327 von 330 Häusern legten Widerspruch gegen Laumanns Pläne ein. Mit der Verschiebung seines von ihm als »Quantensprung« bezeichneten Umbaus der Krankenhäuser versucht Minister Laumann offenbar, die Wogen etwas zu glätten. Sein Plan sei zu kurzfristig gewesen, gestand er gegenüber dem Sender ein. Die Versorgungssicherheit der Patienten solle nicht gefährdet werden. Deshalb erhielten die Kliniken Zeit bis zum 1. April 2025 für den Start der »Reform«. Für die Umsetzung der Ziele bekommen sie zwölf Monate, damit es während der Umstellung keine Versorgungslücken gibt. Zunächst hatte Laumann die umgehende Einstellung von Operationen und Interventionen in den Häusern vorgesehen, die diese Leistungen künftig nicht mehr anbieten sollen. Die Umbauaktion soll angeblich Verbesserungen für alle bringen. So heißt es, dass neunzig Prozent der Bürger in maximal zwanzig Minuten per Auto eine Klinik mit Notaufnahme, Chirurgie und Intensivstation erreichen könnten. Bei anderen Eingriffen – etwa der Krebsbehandlung oder einer Hüftoperation – sollen Patienten die Gewähr haben, dass das jeweilige Krankenhaus Erfahrung mit den Eingriffen ebenso hat wie genügend Fachpersonal.

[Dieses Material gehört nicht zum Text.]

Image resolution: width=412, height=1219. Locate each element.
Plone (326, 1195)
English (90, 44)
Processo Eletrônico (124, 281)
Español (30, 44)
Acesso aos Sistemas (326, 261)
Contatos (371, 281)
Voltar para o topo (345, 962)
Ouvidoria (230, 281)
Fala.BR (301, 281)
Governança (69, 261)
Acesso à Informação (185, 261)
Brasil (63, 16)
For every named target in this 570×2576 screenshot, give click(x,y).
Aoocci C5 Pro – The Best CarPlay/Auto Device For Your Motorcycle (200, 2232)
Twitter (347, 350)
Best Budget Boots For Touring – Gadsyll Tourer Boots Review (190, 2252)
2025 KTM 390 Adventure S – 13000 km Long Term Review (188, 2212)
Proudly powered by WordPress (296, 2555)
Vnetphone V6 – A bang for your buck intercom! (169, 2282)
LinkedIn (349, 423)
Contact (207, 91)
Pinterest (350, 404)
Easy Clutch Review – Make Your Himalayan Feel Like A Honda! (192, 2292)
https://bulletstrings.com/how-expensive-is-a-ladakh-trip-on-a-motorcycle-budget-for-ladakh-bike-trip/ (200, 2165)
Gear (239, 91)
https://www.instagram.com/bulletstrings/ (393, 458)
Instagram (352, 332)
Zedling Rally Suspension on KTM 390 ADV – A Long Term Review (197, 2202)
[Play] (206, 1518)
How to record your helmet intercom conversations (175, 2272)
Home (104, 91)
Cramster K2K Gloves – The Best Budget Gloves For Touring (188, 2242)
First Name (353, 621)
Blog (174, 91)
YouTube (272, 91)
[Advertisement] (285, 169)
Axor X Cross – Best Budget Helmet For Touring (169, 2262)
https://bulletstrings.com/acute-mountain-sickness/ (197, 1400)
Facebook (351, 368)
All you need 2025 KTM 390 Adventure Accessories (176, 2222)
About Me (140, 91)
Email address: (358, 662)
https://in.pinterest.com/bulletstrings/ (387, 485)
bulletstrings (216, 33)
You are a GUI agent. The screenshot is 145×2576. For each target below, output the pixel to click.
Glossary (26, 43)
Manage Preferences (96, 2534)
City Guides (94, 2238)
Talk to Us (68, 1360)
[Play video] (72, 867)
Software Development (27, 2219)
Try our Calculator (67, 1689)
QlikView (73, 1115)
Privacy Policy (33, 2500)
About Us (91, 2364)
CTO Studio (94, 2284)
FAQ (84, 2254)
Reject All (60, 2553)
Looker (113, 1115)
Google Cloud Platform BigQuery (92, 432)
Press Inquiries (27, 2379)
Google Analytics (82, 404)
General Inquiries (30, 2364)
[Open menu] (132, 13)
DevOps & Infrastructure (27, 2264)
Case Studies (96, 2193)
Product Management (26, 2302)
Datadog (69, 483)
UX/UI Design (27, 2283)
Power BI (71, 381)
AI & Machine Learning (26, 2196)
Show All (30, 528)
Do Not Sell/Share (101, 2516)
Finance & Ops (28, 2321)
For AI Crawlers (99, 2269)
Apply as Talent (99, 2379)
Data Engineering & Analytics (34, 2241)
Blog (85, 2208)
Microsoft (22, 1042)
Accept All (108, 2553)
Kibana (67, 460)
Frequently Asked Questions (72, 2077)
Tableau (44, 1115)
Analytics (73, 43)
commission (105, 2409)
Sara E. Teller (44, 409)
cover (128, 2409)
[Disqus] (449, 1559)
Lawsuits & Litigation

Doch das Hauptproblem werde weder in NRW noch bundesweit angegangen, kritisiert das Bündnis für ein gemeinwohlorientiertes Gesundheitswesen. Schon lange seien viele Krankenhäuser unterfinanziert, weil die Bundesländer seit Jahren nicht ihren gesetzlichen Investitionspflichten nachgekommen seien. Dramatische Auswirkungen habe das maßgeblich von Karl Lauterbach in seiner Eigenschaft als Berater der damaligen Gesundheitsministerin Ulla Schmidt (SPD) vorangetriebene System der Fallpauschalen auf viele Krankenhäuser gehabt. Kosten seien dadurch nicht gesenkt, sondern nur verlagert worden. Die nun von Lauterbach als Minister betriebene Kehrtwende hin zu Vorhaltepauschalen bringe wenig, da die zuvor nötige gründliche Bedarfs- und Auswirkungsanalyse ausgeblieben sei. »Durch die mehr oder weniger willkürliche Zu- und Aberkennung von Leistungsgruppen entstehen Planungsschwierigkeiten mit unabsehbaren finanziellen Auswirkungen«, heißt es auf der Webseite des Bündnisses, dem unter anderem die Gewerkschaft Verdi angehört. Die Schieflage verstärke sich bei immer mehr Kliniken in NRW, »ob groß oder klein, ob unverzichtbar oder nicht«. Die Vorhaltepauschalen könnten die Situation nicht mehr verbessern, lediglich der ohnehin schon enorme bürokratische Aufwand in den Krankenhäusern werde weiter zunehmen. Nötig wären statt dessen Akuthilfen für die von Insolvenz bedrohten Kliniken. Außerdem fordert das Bündnis die vollständige Abschaffung des Fallpauschalensystems, ein Ende der Privatisierung von Krankenhäusern, gute Arbeitsbedingungen sowie verbindliche Personalschlüssel für alle Abteilungen und Bereiche einer Klinik, ein Verbot von Investitionen durch renditeorientierte Kapitalgesellschaften oder Privatinvestoren im Gesundheitswesen.